TASK GOAL: Recast the data from the line with "Where should I" to the line with "pyautogui.click(x=287, y=163)" as a two-column CSV with the headers text and answer. Give one row for each entry, put each field in quotation marks, turn line breaks into spaces, and leave out the pictures.

EXCERPTED RECORDS:
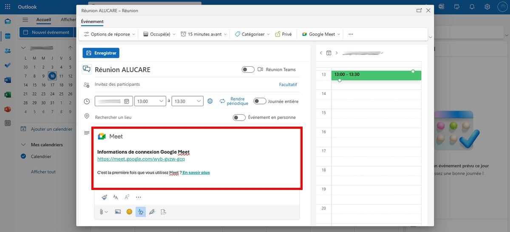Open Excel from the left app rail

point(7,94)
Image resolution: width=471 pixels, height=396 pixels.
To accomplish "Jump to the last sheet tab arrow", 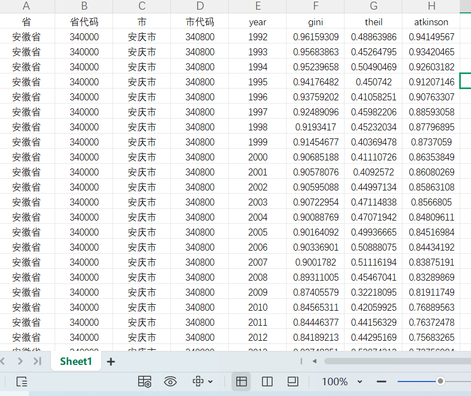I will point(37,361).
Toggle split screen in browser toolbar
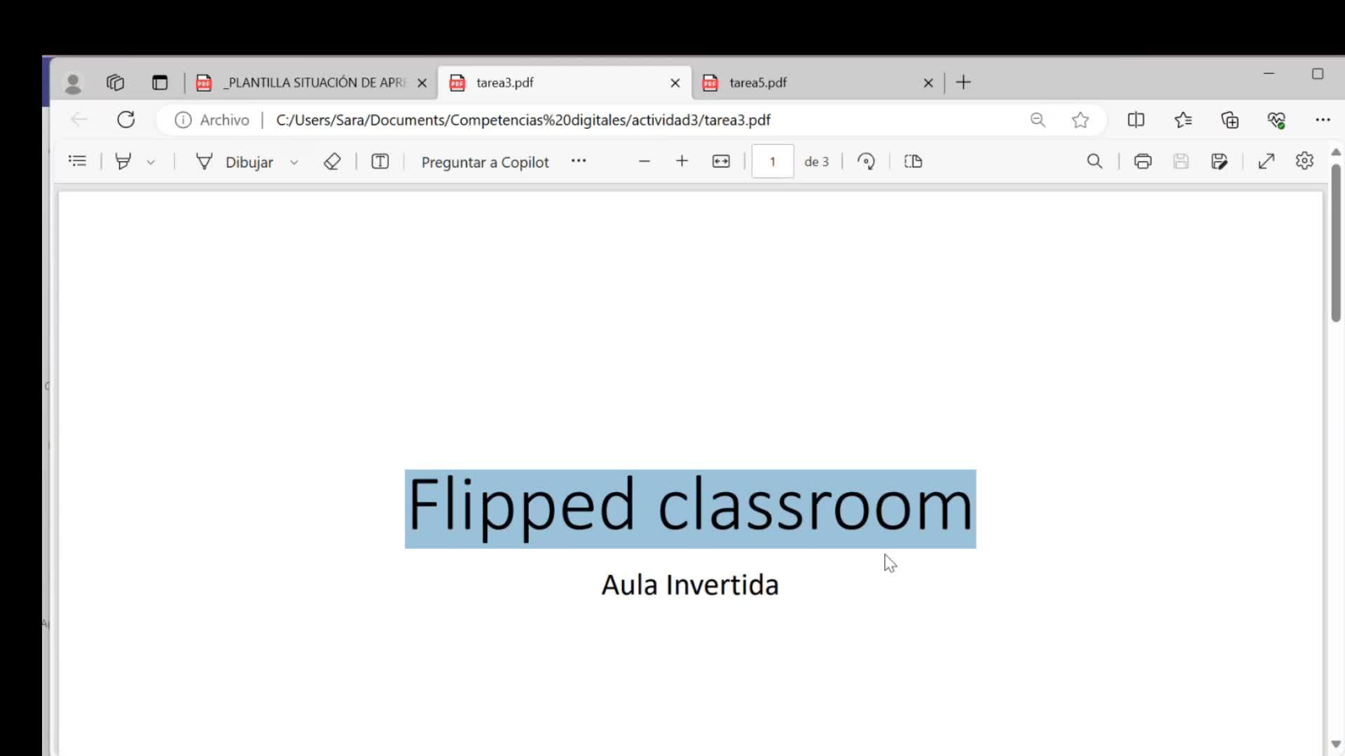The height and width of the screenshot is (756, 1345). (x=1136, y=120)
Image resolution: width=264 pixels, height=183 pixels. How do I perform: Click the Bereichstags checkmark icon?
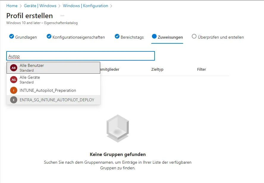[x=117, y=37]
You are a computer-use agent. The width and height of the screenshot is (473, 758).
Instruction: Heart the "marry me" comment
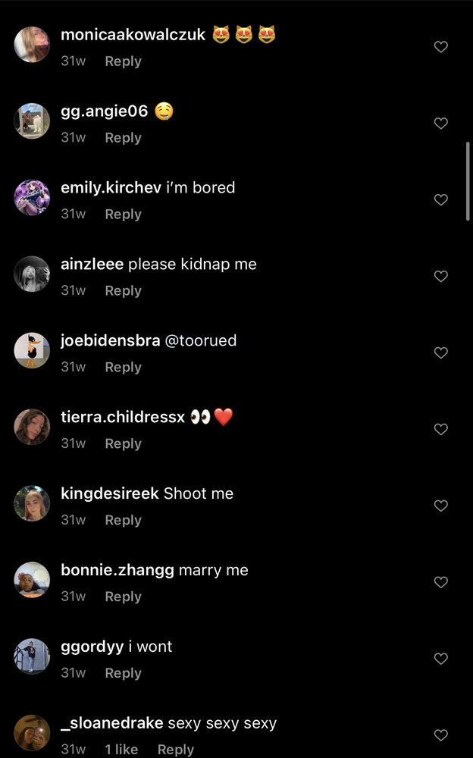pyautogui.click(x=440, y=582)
==
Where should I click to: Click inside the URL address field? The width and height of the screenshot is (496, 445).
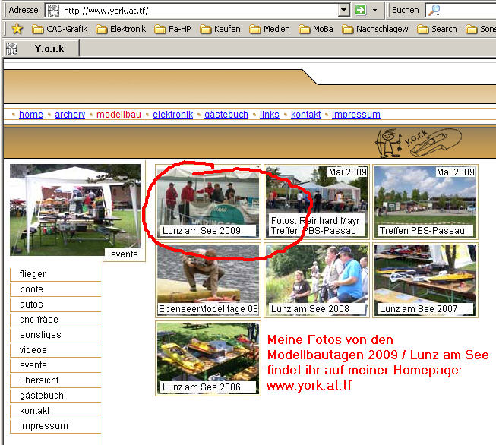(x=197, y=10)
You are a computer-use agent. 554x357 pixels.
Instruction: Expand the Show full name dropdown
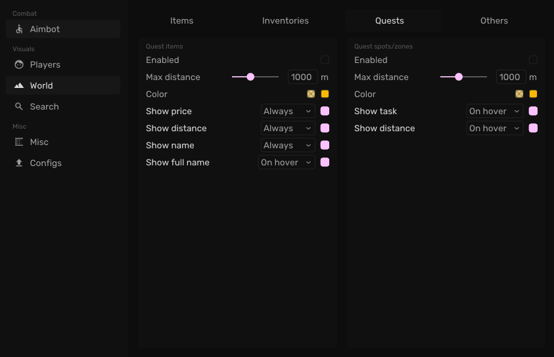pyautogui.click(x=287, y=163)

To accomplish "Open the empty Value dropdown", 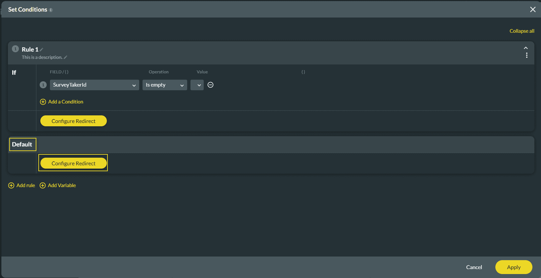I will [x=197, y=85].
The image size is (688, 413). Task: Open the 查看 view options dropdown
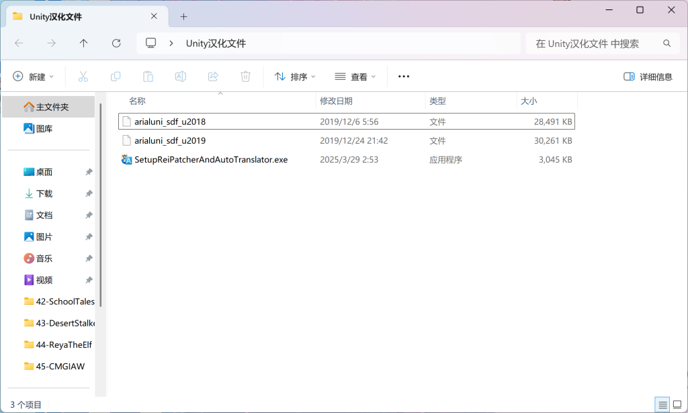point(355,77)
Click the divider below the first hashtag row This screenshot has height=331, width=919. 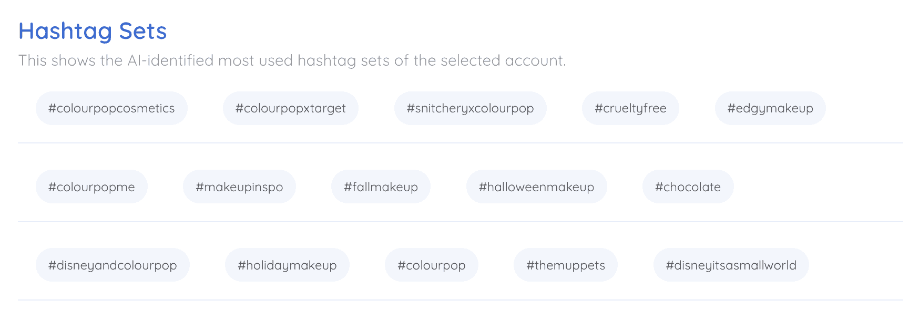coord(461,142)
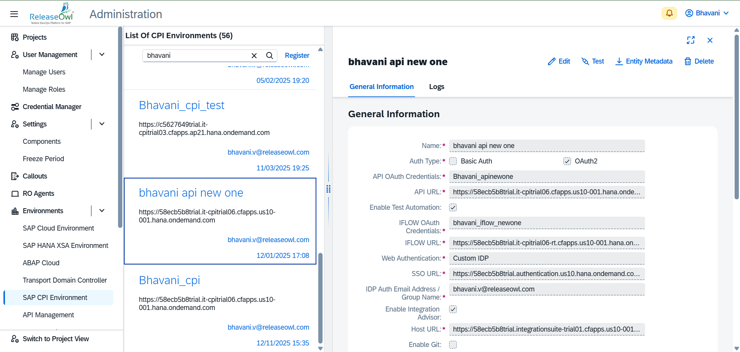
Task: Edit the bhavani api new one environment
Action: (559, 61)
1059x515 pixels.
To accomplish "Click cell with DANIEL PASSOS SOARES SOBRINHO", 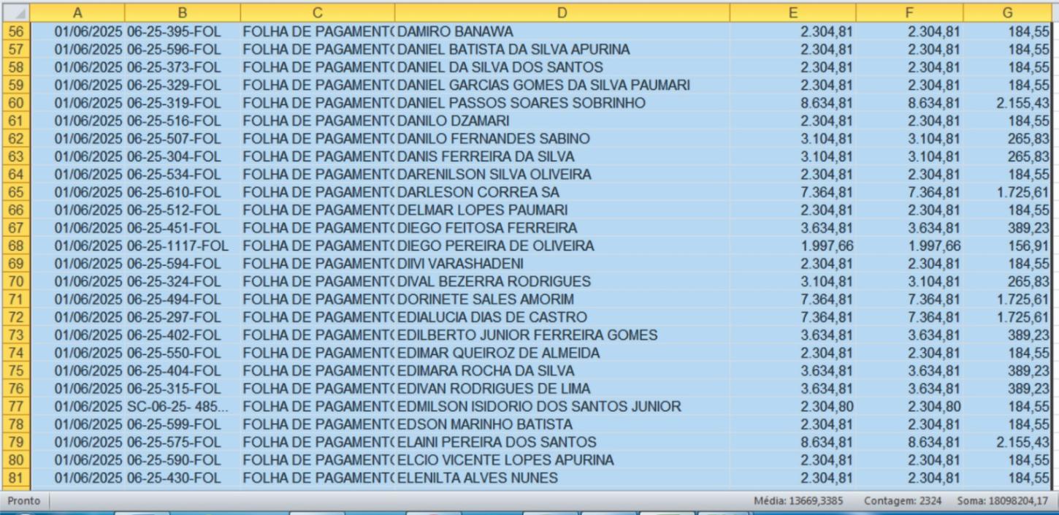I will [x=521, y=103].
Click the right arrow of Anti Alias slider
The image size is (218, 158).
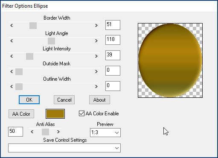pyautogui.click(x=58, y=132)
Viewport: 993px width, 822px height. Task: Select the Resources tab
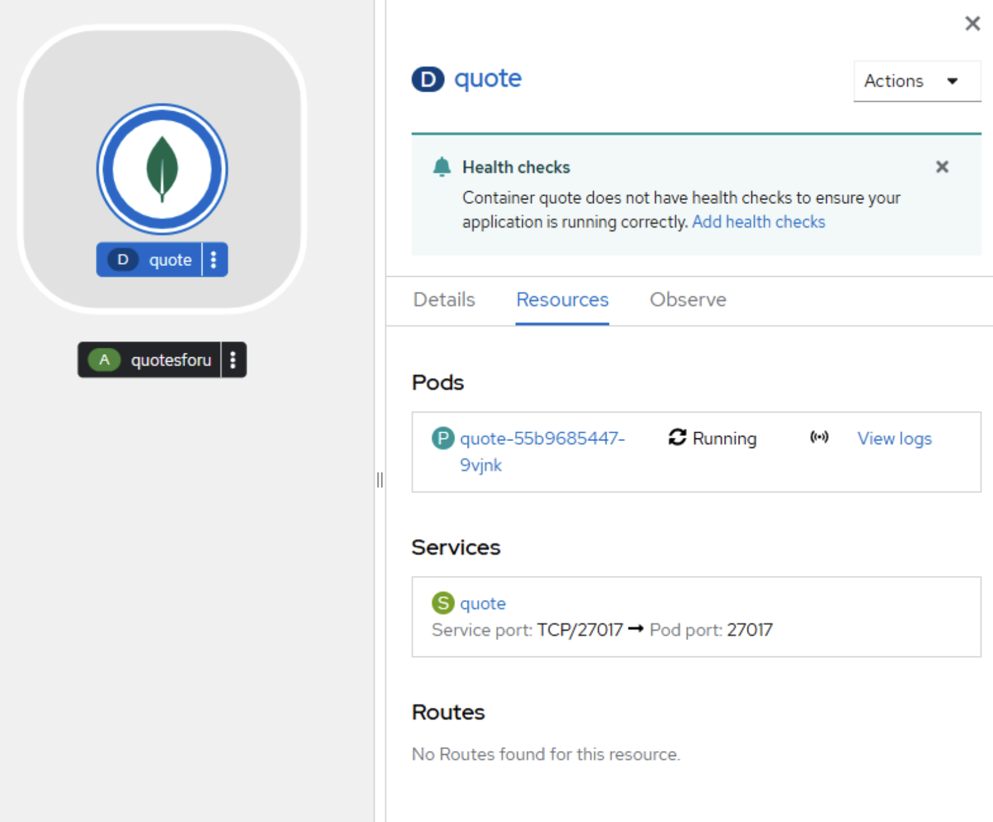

RESPONSE:
text,answer
"Where should I click to: Click inside the URL address field? The width and height of the screenshot is (496, 445).","(x=197, y=10)"
"You are a computer-use agent. 554x357 pixels. Instruction: Expand the Show full name dropdown","pyautogui.click(x=287, y=163)"